Georgia Country Economic Memorandum: Delivering Another Decade of Success


The World Bank helped inform Georgia’s new Vision 2030 strategy by producing cutting-edge analysis through the Country Economic Memorandum (CEM) on firm performance, market access and exports, access to finance, and labor. Subsequent operations supported the implementation of key report recommendations, including around facilitating access to land and strengthening competition in financial services.
“Going forward, growth in Georgia will increasingly need to come from improvements in firm productivity and advancement in their ability to exploit opportunities in external markets. In addition, more active and better-skilled labor can help offset existing demographic trends and augment productivity.”
Evgenij Najdov,
World Bank Senior Economist

A room full of participants at the launch event for the Georgia Country Economic Memorandum in December 2022
Participants at the launch of the Georgia Country Economic Memorandum in Tbilisi on December 6, 2022 Photo: World Bank


Over the past decade, Georgia has established a strong and widely acknowledged record of economic success thanks to prudent economic management and a top-notch investment climate. Georgia was the second fastest growing economy in Europe and Central Asia—5.2 percent on average in per capita terms during 2010-2019—and saw its poverty rate almost halved since during this period. However, the country’s future growth prospects will be impacted by an ageing population, incomplete structural transformation, stagnant firm-level productivity, skills gaps and mismatches, and increased global uncertainty.

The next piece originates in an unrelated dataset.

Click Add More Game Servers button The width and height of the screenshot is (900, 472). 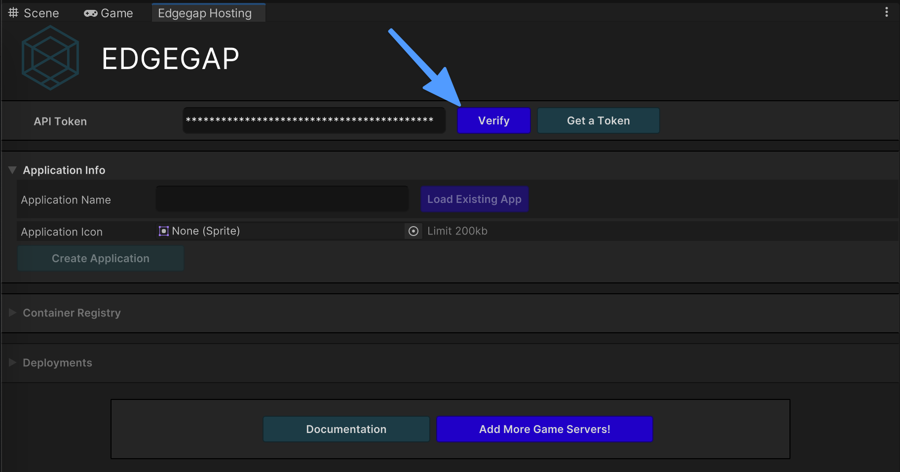(x=544, y=429)
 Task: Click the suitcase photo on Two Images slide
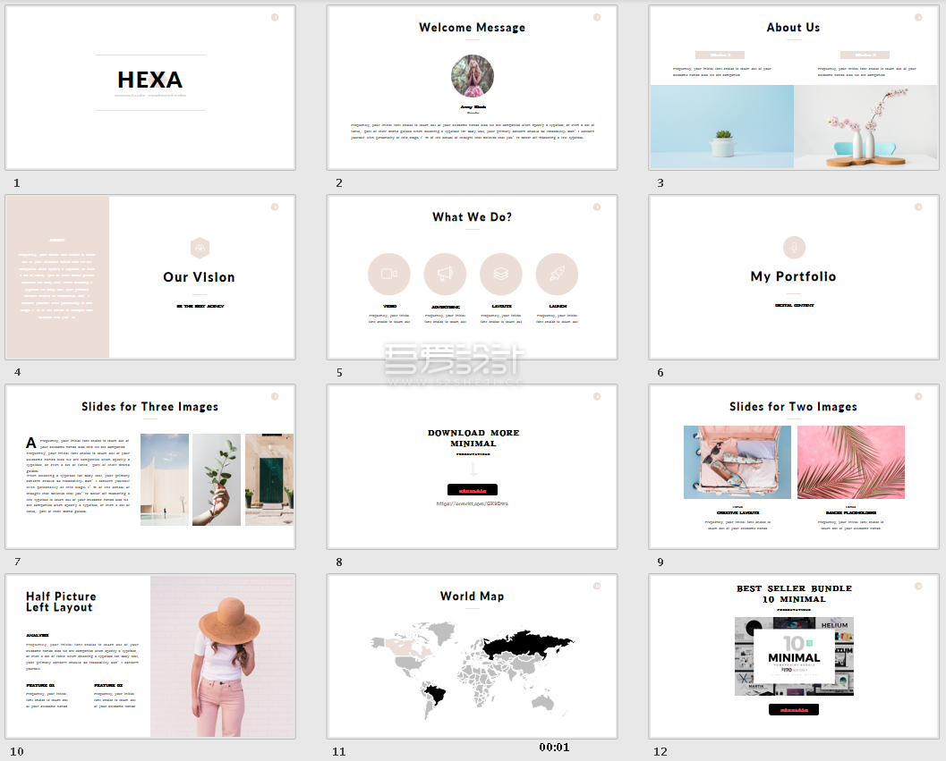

The CEM aimed to assess the country’s growth prospects and identify key reforms for sustained growth, providing a strong evidence base for policy recommendations. For the first time, firm-level total factor productivity and mark-ups analyses were undertaken to gain insights on firm-level productivity and competitive pressures on Georgian markets. Additionally, the report represented one of the first attempts to shed light on the corporate sector’s energy footprint. The CEM also incorporated innovative data analysis techniques—web scrapping was leveraged for the analysis of jobs demand, and density and connectivity were mapped at the municipal level through spatial analyses.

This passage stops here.